As a Northern Californian I feel I should address a problem in my own backyard. The California State Water Project that supplies a significant portion of Los Angeles’ water needs, burns energy pumping water 2,000 feet over the Tehachapi Mountains — the highest lift of any water system in the world.

The amount of energy used to deliver that water to residential customers in Southern California is equivalent to about one-third of the total average household electric use in the region.[1]

The positioning of ten million people in the Los Angeles River basin, a largely semi-arid desert, has made this necessary.

The Average Net Electricity use of the California State water project is 5.1 Billion kilowatt hours of electricity[2]. What will happen when the energy supply increasingly scarce?

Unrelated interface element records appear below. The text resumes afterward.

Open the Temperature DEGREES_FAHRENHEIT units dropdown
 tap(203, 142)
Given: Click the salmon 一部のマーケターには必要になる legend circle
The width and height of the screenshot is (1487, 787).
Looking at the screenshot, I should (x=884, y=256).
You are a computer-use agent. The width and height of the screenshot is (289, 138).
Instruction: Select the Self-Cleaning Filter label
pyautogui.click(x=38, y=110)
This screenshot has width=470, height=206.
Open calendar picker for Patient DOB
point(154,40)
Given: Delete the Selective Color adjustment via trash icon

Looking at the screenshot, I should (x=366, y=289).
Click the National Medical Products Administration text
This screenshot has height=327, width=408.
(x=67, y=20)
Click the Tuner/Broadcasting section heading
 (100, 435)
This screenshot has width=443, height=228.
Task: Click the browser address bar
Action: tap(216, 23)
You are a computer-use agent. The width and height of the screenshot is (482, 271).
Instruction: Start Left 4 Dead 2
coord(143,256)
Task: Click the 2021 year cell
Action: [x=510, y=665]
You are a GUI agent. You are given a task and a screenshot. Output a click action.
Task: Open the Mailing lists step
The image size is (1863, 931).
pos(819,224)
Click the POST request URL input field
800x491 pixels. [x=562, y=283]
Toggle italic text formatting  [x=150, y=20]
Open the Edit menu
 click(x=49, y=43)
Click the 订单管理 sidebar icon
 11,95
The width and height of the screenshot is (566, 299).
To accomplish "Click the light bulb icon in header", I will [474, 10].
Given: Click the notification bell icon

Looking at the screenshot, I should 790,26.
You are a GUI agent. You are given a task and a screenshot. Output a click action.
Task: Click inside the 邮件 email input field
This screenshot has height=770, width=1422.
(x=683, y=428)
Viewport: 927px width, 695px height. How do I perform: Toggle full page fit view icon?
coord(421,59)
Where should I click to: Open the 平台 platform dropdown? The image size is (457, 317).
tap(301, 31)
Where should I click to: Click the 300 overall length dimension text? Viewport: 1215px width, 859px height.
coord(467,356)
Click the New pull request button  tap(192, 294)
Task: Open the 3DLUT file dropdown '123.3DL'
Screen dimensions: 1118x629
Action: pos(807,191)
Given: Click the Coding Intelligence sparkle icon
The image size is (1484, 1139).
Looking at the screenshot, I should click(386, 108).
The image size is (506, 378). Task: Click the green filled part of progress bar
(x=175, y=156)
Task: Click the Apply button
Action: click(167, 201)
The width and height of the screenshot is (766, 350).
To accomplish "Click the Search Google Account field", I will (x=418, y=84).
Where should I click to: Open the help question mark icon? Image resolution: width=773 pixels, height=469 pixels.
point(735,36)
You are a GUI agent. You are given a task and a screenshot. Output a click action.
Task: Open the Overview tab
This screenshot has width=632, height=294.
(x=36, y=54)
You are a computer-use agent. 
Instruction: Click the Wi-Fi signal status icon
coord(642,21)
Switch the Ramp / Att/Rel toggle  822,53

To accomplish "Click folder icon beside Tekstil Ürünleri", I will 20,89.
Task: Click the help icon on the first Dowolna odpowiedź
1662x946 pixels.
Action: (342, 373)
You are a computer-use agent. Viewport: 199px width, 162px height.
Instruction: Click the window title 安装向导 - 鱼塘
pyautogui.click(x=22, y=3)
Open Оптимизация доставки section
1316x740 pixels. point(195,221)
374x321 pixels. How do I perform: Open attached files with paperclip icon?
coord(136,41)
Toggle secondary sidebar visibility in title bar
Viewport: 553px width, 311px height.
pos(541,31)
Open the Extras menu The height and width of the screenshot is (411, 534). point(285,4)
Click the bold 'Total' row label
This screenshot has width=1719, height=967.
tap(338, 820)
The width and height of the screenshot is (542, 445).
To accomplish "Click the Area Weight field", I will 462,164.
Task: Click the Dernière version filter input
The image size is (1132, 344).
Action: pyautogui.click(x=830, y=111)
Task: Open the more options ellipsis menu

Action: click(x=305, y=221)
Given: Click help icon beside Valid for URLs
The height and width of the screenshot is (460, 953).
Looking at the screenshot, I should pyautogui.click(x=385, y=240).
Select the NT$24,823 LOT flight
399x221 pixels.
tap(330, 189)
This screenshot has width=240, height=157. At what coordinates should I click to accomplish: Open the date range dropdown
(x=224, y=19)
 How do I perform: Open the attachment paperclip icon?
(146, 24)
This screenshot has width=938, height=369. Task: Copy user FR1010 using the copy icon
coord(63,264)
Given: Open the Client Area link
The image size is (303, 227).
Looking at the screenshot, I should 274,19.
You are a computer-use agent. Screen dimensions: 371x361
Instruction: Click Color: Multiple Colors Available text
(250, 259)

Will it still be considered prudent to spend our scarce energy resources bringing in water from far away to support certain communities?

A different problem awaits many coastal nations with limited water supplies, specifically in Africa and the Middle East and Dubai is one example. Dubai’s water comes from desalinization plants run entirely on a supply of cheap crude oil, without which the costs would be astronomical. IPS news reports that:

“The six Gulf Cooperation Council (GCC) countries have an urbanisation level of about 85 percent. As a result, the United Arab Emirates (UAE), for example, is the world’s second largest consumer of water per capita after the United States. Its average daily domestic consumption is 353 litres (80 gallons) per person compared to 425 litres (96 gallons) in the U.S. (AEM 2007)”

Without these plants, the water supply could never support the aspirations of the up and coming global cosmopolitan center that is Dubai.

Food production

Cheap energy also brought about the so-called “green revolution” which created crops ill suited to local environments. They are heavily dependent on petroleum-derived products, and increased irrigation, leading to further water depletion[3].

These genetically modified seeds are dependent on pesticides for their survival and they do not adapt to local environments like their indigenous cousins. They are also highly invasive; they destroy crop diversity in major global food staples such as corn, wheat, rice, barley, and oats, posing a dire problem for the future of many ecosystems.

Additionally, the lack of natural diversity can cause an entire harvest to be wiped out if insects or other natural disaster attacks it.

One band-aid after another is applied to an imported crop instead of using natural techniques to improve the resilience of native species.

Comparative advantage is a term for a global trade practice whereby countries specialize in particular commodities because they are able to produce them more cost efficiently.

It will have to cease if every country is going to be self-sufficient in food production to feed their populations, the international transportation will simply be too expensive.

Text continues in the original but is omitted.